William & Mary Law School; Harvard Law School
Michael Evan Waterstone
Loyola Law School Los Angeles
April 9, 2009
Northwestern University Law Review, Vol. 102, 2008
William & Mary Law School Research Paper No. 09-08
The narrative of Donald Perkl's employment discrimination experience involves two tightly linked threads. First, is the overt bigotry animating Creasy's statement that Perkl was inherently inferior and undeserving of equal treatment. This form of prejudice drives Mark C. Weber's powerful book, Disability Harassment. Second, is the equally harmful preconception that influenced Chuck E. Cheese's contention that people with cognitive disabilities cannot feel emotional anguish; and by implication, that the legal and social standing of people with disabilities are not the same as that of other citizens.

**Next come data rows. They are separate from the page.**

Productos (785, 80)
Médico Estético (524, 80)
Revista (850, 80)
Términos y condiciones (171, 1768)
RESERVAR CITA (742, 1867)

This second theme of unconscious prejudice animates the field of antidiscrimination law, but is an area less explored in Weber's latest book. We therefore address invidious unconscious discrimination in this Review Essay by making the case for why people with psycho-social (also called, mental) disabilities, who are largely considered to be among the most stigmatized individuals, should and can be integrated into the workplace. In doing so, our assertions go beyond legal protections to argue that occupationally integrating individuals with mental disabilities is also beneficial for their co-workers without disabilities.